** WHAT IS EXPECTED **
Working from the top of the records below, reproduce each line exactly, ending once you have written the line containing "This screenshot has width=1033, height=679.".

Dataset entries
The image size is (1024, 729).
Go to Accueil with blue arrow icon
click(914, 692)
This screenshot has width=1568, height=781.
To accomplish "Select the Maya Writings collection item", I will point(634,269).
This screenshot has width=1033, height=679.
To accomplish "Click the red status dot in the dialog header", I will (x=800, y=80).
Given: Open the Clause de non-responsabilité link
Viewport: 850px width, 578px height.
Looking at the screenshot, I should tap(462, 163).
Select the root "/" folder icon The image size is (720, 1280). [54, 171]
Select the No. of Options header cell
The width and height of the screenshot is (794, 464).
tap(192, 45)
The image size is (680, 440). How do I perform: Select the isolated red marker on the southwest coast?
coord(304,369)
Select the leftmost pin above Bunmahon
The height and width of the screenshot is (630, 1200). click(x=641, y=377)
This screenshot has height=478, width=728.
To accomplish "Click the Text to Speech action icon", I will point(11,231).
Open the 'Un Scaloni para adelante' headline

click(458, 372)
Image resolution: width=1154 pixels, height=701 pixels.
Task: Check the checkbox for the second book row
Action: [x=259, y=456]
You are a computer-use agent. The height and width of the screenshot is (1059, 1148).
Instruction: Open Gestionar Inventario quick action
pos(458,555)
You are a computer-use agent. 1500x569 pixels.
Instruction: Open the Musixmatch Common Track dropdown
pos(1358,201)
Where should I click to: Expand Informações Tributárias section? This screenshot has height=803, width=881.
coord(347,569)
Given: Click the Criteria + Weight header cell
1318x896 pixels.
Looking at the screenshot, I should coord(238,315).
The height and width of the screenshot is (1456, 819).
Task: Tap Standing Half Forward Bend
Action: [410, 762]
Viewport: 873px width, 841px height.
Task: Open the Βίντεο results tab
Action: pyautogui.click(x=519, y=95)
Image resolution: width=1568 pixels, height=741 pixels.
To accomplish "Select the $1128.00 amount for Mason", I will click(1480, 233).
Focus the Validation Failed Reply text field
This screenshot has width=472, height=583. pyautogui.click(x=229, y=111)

** ANSWER TO THE EXERCISE **
The image size is (1024, 729).
Go to Accueil with blue arrow icon
click(914, 692)
This screenshot has width=1568, height=781.
To accomplish "Select the Maya Writings collection item", I will point(634,269).
This screenshot has width=1033, height=679.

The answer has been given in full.